* What to work on: Convert the lines of the records into a numbered list, beginning at the line that contains "Task: Switch to the Parent Relations tab" and continuing through the end of the records. Skip any blank lines and leave the pictures out.

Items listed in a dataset
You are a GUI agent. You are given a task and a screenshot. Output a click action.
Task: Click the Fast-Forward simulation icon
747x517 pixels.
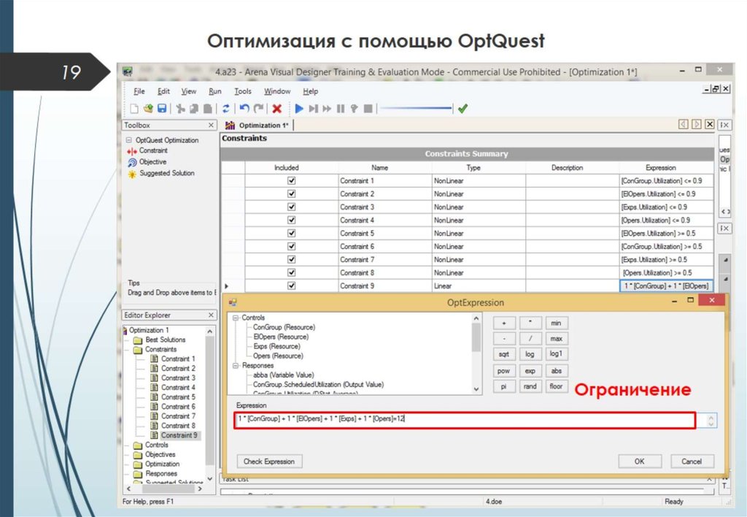coord(325,109)
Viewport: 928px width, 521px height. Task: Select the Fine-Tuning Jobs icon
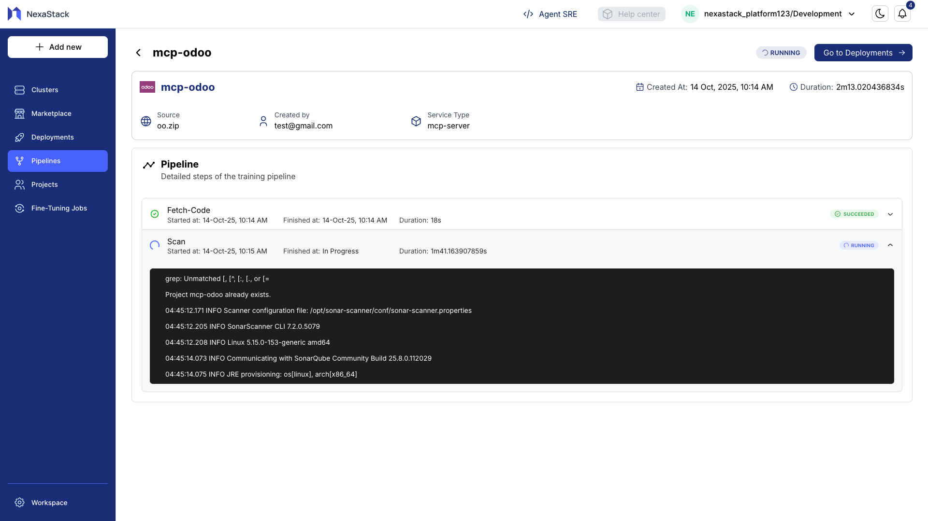(x=19, y=208)
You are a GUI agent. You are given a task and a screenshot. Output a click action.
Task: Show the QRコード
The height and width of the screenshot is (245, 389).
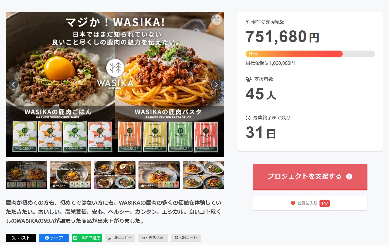(186, 238)
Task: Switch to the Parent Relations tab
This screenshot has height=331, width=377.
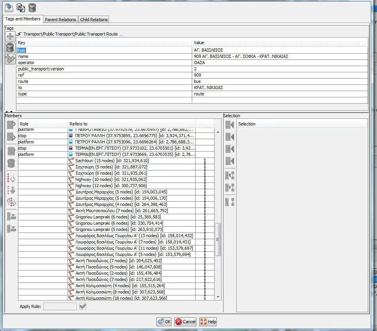Action: 60,20
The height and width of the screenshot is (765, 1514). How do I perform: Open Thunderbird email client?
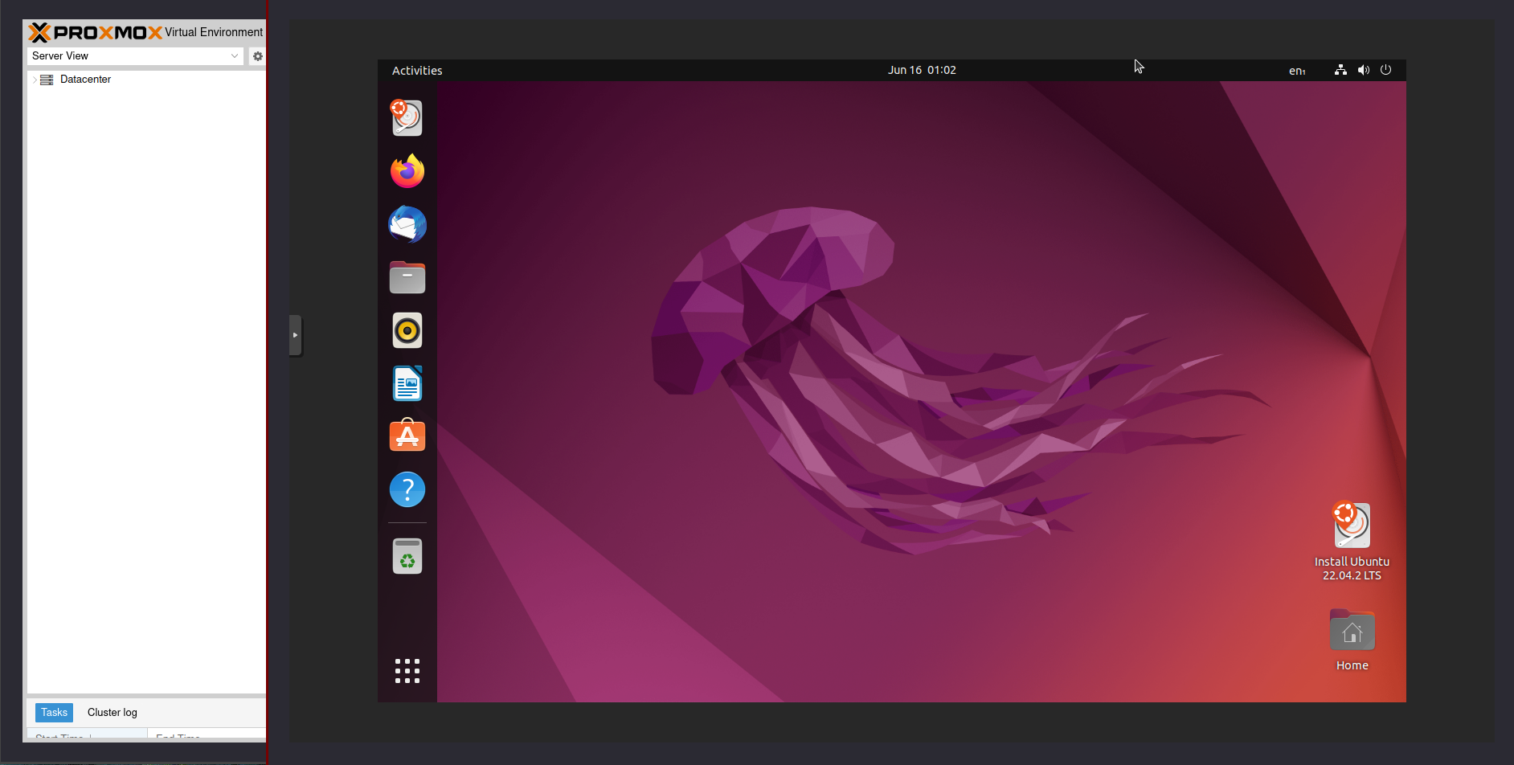(x=407, y=224)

* Reply:
1. Task: Switch to the Parent Relations tab
2. This screenshot has height=331, width=377.
3. Action: 60,20
4. The height and width of the screenshot is (765, 1514). How do I perform: Open Thunderbird email client?
5. (x=407, y=224)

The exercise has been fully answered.